Aim A: Transcribe everything in the passage on Oregon's rattlesnakes from "Although it is" down to "have been documented.".
Aim B: Do these statements agree with the passage on Oregon's rattlesnakes? Answer yes or no for each, quoting the deciding words: (i) The western rattlesnake is the only native rattlesnake species in the Pacific Northwest. (ii) Western rattlesnakes average about forty-eight inches in length. (iii) A person standing six feet from a coiled rattlesnake is within its biting range.
Aim C: Can you resume the passage on Oregon's rattlesnakes, writing on from its final sentence?
═══ Extracted text ═══
The rattlesnake is the only dangerously venomous reptile in Oregon. Among the state's native wildlife, few other animals generate as many fears, false perceptions, and tall tales. In reality, however, few people see rattlesnakes in the wild. They want to be left alone and will never advance toward a human. Even when cornered, a defensively coiled rattlesnake can strike outward with just the forward half of its body. Anyone six feet or more away is well outside biting range.  

Although it is commonly believed that diamondbacks and timber rattlesnakes live in the Pacific Northwest, the only indigenous species in the region is the western rattlesnake (Crotalus oreganus). These wide-ranging reptiles are found in dry, rocky regions west of the Continental Divide, from Mexico to Canada. They are relatively small, averaging about thirty inches in length, with occasional individuals reaching forty-eight inches. Rarely, sixty-inch specimens have been documented.
═══ Available data ═══
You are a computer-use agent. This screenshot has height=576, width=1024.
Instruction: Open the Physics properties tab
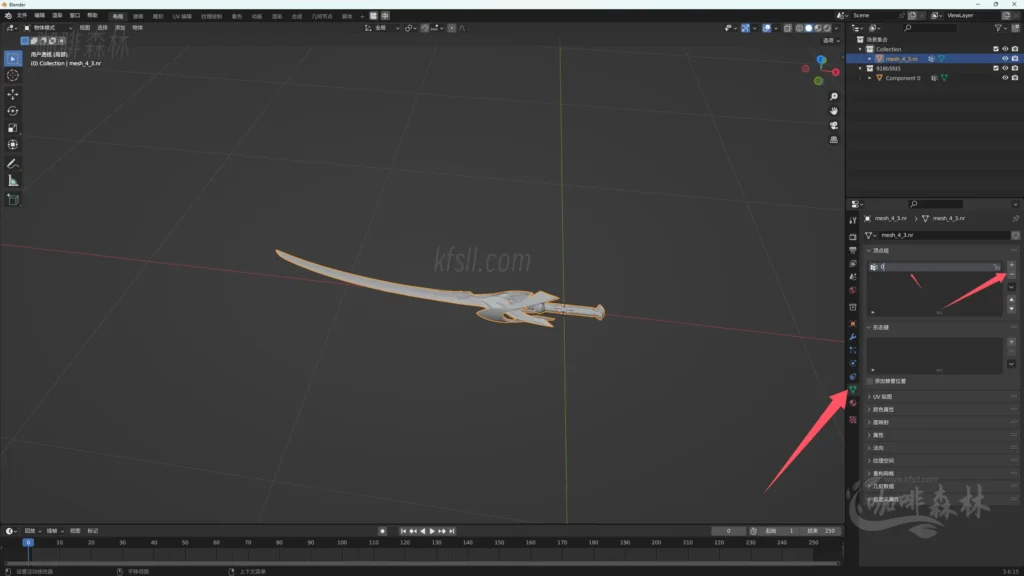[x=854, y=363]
═══
Written reply A:
Although it is commonly believed that diamondbacks and timber rattlesnakes live in the Pacific Northwest, the only indigenous species in the region is the western rattlesnake (Crotalus oreganus). These wide-ranging reptiles are found in dry, rocky regions west of the Continental Divide, from Mexico to Canada. They are relatively small, averaging about thirty inches in length, with occasional individuals reaching forty-eight inches. Rarely, sixty-inch specimens have been documented.

Written reply B:
(i) Yes: "the only indigenous species in the region is the western rattlesnake (Crotalus oreganus)"
(ii) No: "averaging about thirty inches in length"
(iii) No: "Anyone six feet or more away is well outside biting range."

Written reply C:
Western rattlesnakes blend well with the environment. In forested areas, they are dark with large blotches; in open deserts and prairies, their coloring is lighter with smaller blotches. Several geographic variations are classified as different subspecies, with two occurring in Oregon.

The brown to greenish-brown Northern Pacific rattlesnake (Crotalus oreganus oreganus) has large, squarish blotches. In western Oregon, they occupy oak habitats in the Klamath/Siskiyou Mountains and the Rogue River, Umpqua, and Willamette Valleys. In central and northeastern Oregon, they live in sun-drenched pine and juniper woodlands.

The other subspecies is the Great Basin rattlesnake (Crotalus oreganus lutosus), which is native to the deserts and sagebrush steppelands in southeastern Oregon. Their buff-tan coloring and small, oval blotches match the arid surroundings there.

The ranges of these two subspecific variations meet along an arc that stretches northeastward from Klamath Falls, through Burns, to the Snake River near Baker City. Within that zone, all rattlesnakes have a blending of characteristics of both subspecies.  

Generally, rattlesnakes do not live in Oregon's mountains above 6,000 feet, and the climate is too cloudy and wet for them along the coast. At northerly latitudes, rattlesnakes hibernate communally through the winter on south-facing slopes. In autumn, as conditions become colder, they congregate at rocky dens and retreat into deep crevices. When springtime warmth arrives, they emerge and disperse into the surrounding area for the summer.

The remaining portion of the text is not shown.